В этих эпических поэмах все имеет равную известность, равную ценность – духовную или материальную, органическую или неорганическую, живую или абстрактную. Строение и содержание этих произведений приводят на память интерьер лавки старьевщика. Попытка прийти в соответствие с пространством, освоить его, встроить себя в течение времени обречена в самой своей сути. Разум дичает. К нашим услугам бесплодие, онанизм и бессодержательная болтовня. И чем колоссальнее замысел произведения, тем чудовищнее провал!

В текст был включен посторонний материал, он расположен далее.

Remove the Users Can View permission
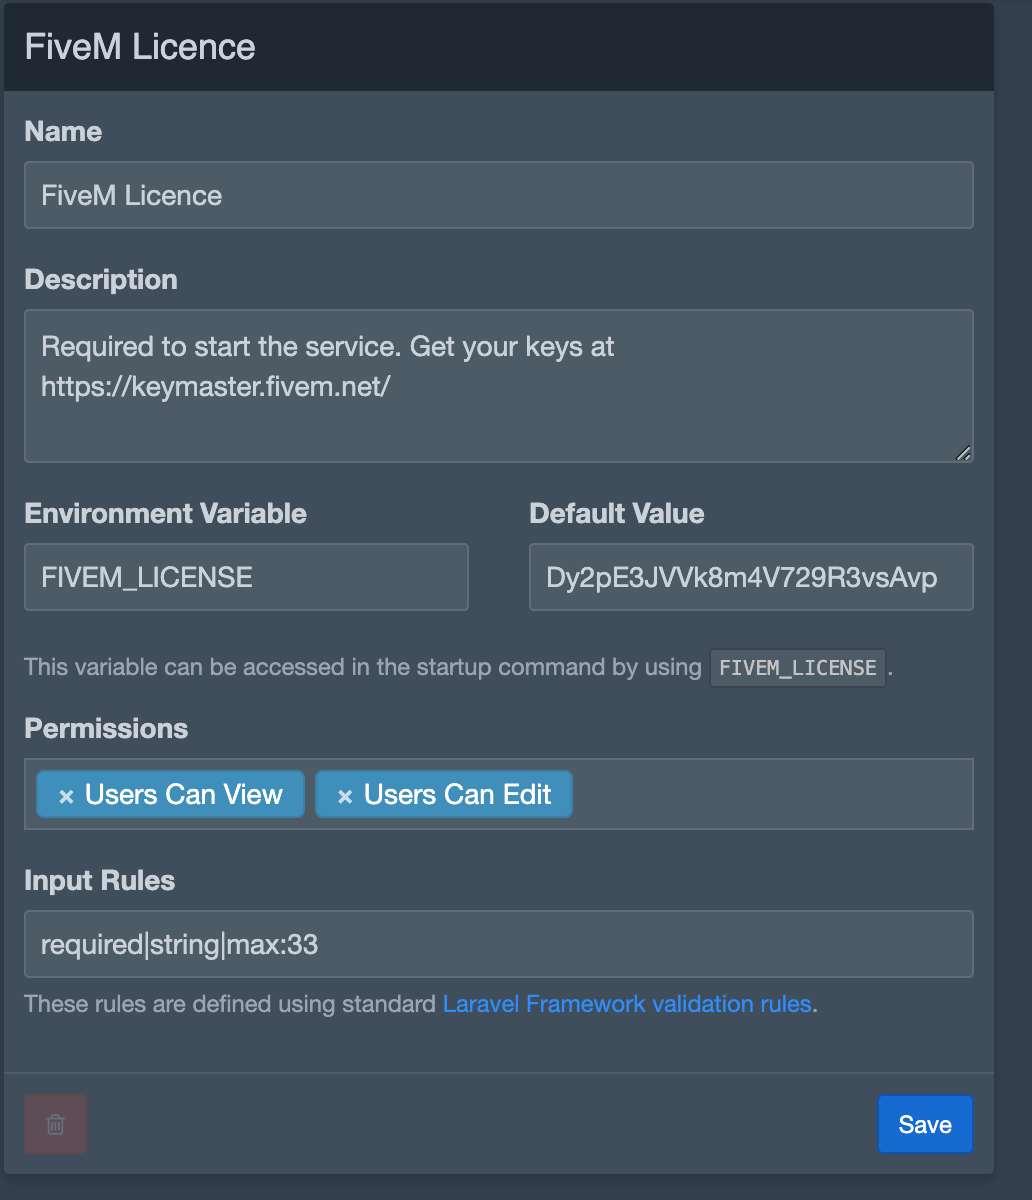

По сравнению с этими мертвыми лунами как утешительны маленькие произведения, которые рассыпаны, точно яркие звезды! Рембо, например! Его «Озарения» перевесят целую полку книг Пруста, Джойса, Паунда, Элиота и так далее. Разумеется, бывают времена, когда колоссальное произведение вызывает восторг, когда, как у Баха или Данте, оно выстроено по внутреннему плану в соответствии с органическим механизмом веры. В этом случае произведение искусства принимает форму и размеры кафедрального собора, подлинного древа жизни. Однако при деятелях культуры наших дней великие монументы повержены в прах, они лежат словно огромные окаменевшие леса, а весь ландшафт превращен в натюрморт.

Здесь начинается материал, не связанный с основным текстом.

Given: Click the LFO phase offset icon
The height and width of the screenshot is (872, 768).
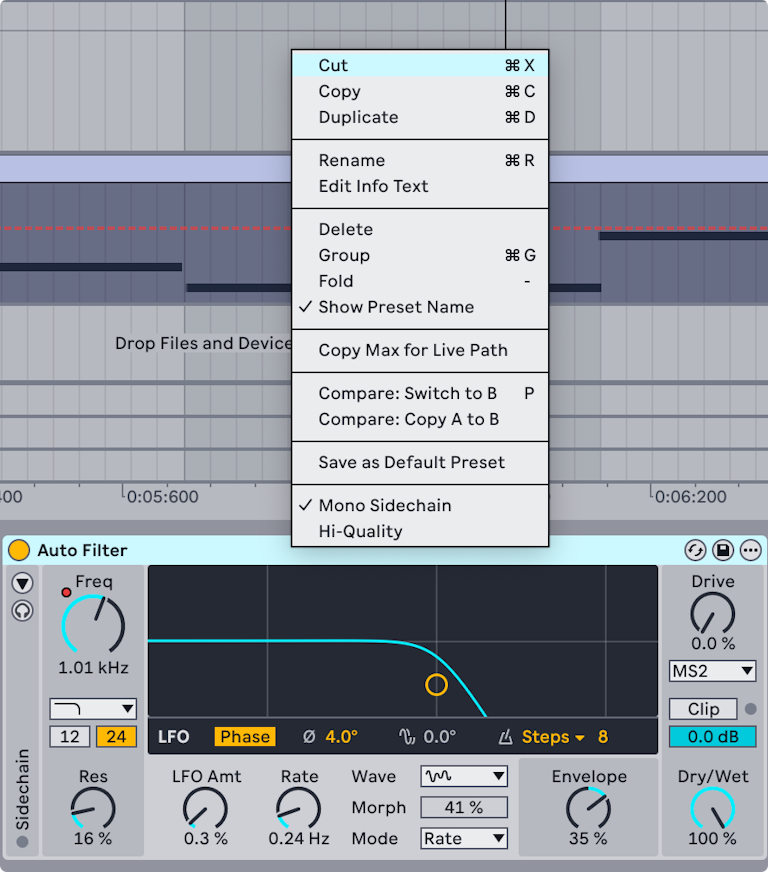Looking at the screenshot, I should click(309, 737).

Хотя мы, как утверждает Эдмунд Уилсон, «обладаем Дублином видимым, слышимым, обоняемым и осязаемым, осмысляемым, воображаемым, вспоминаемым», это, в глубоком смысле слова, вовсе не обладание как таковое: это обладание через посредство глухих закоулков мозга. Как натуралистическое полотно «Улисс» обращается только к чувству обоняния: он издает всеподавляющий запах покойницкой. Это не реальность природы и еще менее реальность пяти чувств. Это бальная реальность воображения. Таким образом, если мы и обладаем Дублином, то лишь как тенью, бредущей по развалинам Трои и Кносса; историческим прошлым, извлеченным из геологических пластов.
Обращаясь к «Текущей работе»[84], Луи Жилле, страстный поклонник Джойса, говорит: «Видно, как связываются между собой темы в этой странной симфонии; люди сегодня – игрушки природы, как в начале творения; свои впечатления они превращают в мифы, включающие в себя фрагменты опыта, частицы реальности, которые удержались в памяти. Так создается легенда, некий вид вневременной истории, вобравший в себя осколки всех историй, и это можно назвать (заимствуя название у Иоганна Себастьяна Баха) кантатой для всех времен».